Gregg's Blog - Hydration

Greggs Blogs

Gregg's Blog - Hydration

Gregg's Blog - Hydration

Staying hydrated is one of the simplest and most important things we can do for our health, yet many people still don’t drink enough water each day. Water plays a vital role in almost every function in the body. It helps regulate temperature, lubricates joints, supports digestion, carries nutrients around the body and helps remove waste products. Even mild dehydration can leave you feeling tired, sluggish and unable to concentrate properly.


For most adults, a good guideline is to drink around 2 to 3 litres of water a day. Men generally need slightly more than women, and people who exercise regularly, work in hot environments or sweat heavily will need extra fluids. It’s also important to remember that tea, coffee, milk and water-rich foods such as fruit and vegetables contribute to hydration too. However, plain water should still make up the majority of your fluid intake.


One of the clearest signs that you are drinking enough water is pale yellow urine. Dark urine, headaches, dizziness, dry mouth and fatigue are all common signs that your body may need more fluids. Many people also mistake thirst for hunger, which can lead to unnecessary snacking and overeating. Drinking enough water can therefore help support weight management by improving fullness and reducing mindless eating.


Hydration is especially important for physical performance. Muscles are made largely of water, and dehydration can reduce strength, endurance and recovery. Even a small drop in hydration levels can negatively affect workouts and energy levels. Proper hydration also supports healthy skin, digestion and kidney function.

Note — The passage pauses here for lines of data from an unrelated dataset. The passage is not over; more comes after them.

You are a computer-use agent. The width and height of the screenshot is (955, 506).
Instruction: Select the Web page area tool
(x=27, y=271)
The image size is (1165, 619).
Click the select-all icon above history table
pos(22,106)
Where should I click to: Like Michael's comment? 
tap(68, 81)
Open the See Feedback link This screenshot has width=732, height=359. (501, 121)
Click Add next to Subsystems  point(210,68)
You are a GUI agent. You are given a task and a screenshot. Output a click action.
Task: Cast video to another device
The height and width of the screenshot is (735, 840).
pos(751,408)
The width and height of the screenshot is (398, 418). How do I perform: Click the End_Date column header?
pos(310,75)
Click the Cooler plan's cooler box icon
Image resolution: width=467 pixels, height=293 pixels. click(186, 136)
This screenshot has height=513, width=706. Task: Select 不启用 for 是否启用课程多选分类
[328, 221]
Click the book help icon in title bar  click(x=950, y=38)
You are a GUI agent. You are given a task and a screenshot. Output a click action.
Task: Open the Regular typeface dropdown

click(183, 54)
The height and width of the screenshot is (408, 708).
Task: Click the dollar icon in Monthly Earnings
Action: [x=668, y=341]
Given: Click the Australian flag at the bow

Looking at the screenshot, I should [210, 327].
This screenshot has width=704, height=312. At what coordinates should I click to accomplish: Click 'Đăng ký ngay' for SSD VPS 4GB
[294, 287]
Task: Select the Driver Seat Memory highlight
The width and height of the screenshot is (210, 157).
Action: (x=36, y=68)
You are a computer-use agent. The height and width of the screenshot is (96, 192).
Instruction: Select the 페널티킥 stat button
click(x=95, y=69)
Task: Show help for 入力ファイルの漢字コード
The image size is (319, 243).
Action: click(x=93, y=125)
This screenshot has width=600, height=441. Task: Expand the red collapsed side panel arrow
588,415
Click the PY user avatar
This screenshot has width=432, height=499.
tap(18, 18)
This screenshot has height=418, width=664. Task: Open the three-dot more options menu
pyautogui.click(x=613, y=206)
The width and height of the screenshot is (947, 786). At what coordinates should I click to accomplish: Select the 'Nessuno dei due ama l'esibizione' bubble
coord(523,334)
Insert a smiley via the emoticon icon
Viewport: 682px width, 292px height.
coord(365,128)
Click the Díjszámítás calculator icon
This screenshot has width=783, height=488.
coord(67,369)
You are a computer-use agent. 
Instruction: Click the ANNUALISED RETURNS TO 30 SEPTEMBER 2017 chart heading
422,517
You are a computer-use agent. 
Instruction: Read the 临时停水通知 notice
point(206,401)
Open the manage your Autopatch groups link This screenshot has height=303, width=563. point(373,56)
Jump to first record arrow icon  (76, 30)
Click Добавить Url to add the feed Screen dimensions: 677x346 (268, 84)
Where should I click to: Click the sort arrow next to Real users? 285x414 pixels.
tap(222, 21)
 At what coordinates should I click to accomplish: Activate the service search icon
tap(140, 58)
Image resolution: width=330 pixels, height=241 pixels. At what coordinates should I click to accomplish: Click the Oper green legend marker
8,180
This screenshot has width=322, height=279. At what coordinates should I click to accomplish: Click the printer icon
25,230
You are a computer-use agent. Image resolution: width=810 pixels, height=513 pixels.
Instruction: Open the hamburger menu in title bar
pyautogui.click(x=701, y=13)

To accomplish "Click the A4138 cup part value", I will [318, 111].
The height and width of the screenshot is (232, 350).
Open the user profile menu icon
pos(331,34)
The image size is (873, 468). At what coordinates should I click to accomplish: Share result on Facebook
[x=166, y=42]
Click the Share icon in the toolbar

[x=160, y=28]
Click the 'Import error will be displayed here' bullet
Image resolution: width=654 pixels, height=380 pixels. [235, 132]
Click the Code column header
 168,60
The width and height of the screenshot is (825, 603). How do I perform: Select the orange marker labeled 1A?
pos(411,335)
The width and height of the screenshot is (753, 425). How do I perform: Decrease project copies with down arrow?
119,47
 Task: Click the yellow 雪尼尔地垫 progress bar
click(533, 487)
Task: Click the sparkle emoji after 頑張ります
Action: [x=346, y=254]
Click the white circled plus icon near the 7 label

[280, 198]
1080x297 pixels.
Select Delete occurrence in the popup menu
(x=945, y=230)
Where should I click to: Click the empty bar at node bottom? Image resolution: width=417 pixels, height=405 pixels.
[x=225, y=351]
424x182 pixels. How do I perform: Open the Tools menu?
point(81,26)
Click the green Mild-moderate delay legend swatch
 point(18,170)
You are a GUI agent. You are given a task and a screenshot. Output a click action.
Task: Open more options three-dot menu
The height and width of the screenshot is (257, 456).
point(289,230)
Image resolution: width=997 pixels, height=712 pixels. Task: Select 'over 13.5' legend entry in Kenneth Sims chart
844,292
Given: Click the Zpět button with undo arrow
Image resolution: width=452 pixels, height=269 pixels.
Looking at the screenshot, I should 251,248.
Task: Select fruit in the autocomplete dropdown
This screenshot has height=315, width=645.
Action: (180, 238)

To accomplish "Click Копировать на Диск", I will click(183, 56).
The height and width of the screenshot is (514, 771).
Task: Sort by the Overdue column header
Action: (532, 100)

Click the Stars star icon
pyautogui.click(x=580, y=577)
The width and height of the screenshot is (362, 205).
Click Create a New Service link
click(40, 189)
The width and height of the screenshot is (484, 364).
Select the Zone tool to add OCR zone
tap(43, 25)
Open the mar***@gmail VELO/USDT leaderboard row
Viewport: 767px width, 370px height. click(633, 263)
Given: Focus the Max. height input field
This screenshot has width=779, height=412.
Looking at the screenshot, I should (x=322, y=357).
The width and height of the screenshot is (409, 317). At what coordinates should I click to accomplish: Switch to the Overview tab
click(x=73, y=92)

If you struggle to drink enough water, there are several simple tricks that can help. Start your day with a large glass of water before tea or coffee. Carry a reusable water bottle with you so water is always available. Adding slices of lemon, cucumber, berries or mint can make water more enjoyable if you find it boring. Setting reminders on your phone or using a marked bottle with hourly targets can also keep you on track.


Another good habit is to drink a glass of water before each meal and after exercise. Eating more water-rich foods such as watermelon, oranges, cucumbers and soups can also boost hydration levels naturally.


Drinking enough water may sound basic, but it has a huge impact on overall health, energy and wellbeing. Small improvements in hydration can make a noticeable difference to how you look, feel and perform every single day.